**THE EXERCISE**
Revise the data below by replacing each instance of "Viewport" with "Display area" and leaving everything else unchanged.

**ENTRIES PROVIDED**
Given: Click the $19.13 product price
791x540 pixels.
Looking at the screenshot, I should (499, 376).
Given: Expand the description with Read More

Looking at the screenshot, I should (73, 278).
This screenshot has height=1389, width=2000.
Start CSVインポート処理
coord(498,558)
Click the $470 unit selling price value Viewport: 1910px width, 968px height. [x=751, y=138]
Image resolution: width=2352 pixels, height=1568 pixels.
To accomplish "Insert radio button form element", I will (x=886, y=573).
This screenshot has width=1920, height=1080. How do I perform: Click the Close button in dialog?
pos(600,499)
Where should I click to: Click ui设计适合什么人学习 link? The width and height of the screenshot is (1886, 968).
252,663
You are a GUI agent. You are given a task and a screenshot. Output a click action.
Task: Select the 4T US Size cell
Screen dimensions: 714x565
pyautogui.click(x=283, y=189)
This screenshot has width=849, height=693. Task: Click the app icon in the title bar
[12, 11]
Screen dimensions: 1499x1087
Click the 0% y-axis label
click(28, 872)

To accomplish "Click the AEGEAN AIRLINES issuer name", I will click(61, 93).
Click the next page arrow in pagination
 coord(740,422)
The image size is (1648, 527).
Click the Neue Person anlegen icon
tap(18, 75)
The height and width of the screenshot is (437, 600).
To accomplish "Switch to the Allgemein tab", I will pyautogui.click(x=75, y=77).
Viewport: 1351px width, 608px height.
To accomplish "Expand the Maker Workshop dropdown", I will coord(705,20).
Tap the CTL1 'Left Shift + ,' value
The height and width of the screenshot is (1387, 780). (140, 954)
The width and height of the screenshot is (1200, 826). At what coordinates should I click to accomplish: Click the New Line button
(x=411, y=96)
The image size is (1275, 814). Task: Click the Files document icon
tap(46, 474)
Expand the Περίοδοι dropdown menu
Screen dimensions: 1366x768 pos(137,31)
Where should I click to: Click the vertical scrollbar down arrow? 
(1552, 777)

**SOLVED PROBLEM**
Given: Click the $19.13 product price
791x540 pixels.
Looking at the screenshot, I should (499, 376).
Given: Expand the description with Read More

Looking at the screenshot, I should (73, 278).
This screenshot has height=1389, width=2000.
Start CSVインポート処理
coord(498,558)
Click the $470 unit selling price value Display area: 1910px width, 968px height. [x=751, y=138]
Image resolution: width=2352 pixels, height=1568 pixels.
To accomplish "Insert radio button form element", I will (x=886, y=573).
This screenshot has width=1920, height=1080. How do I perform: Click the Close button in dialog?
pos(600,499)
Where should I click to: Click ui设计适合什么人学习 link? The width and height of the screenshot is (1886, 968).
252,663
You are a GUI agent. You are given a task and a screenshot. Output a click action.
Task: Select the 4T US Size cell
Screen dimensions: 714x565
pyautogui.click(x=283, y=189)
This screenshot has width=849, height=693. Task: Click the app icon in the title bar
[12, 11]
Screen dimensions: 1499x1087
Click the 0% y-axis label
click(28, 872)

To accomplish "Click the AEGEAN AIRLINES issuer name", I will click(61, 93).
Click the next page arrow in pagination
 coord(740,422)
The image size is (1648, 527).
Click the Neue Person anlegen icon
tap(18, 75)
The height and width of the screenshot is (437, 600).
To accomplish "Switch to the Allgemein tab", I will pyautogui.click(x=75, y=77).
Display area: 1351px width, 608px height.
To accomplish "Expand the Maker Workshop dropdown", I will coord(705,20).
Tap the CTL1 'Left Shift + ,' value
The height and width of the screenshot is (1387, 780). (140, 954)
The width and height of the screenshot is (1200, 826). At what coordinates should I click to accomplish: Click the New Line button
(x=411, y=96)
The image size is (1275, 814). Task: Click the Files document icon
tap(46, 474)
Expand the Περίοδοι dropdown menu
Screen dimensions: 1366x768 pos(137,31)
Where should I click to: Click the vertical scrollbar down arrow? 
(1552, 777)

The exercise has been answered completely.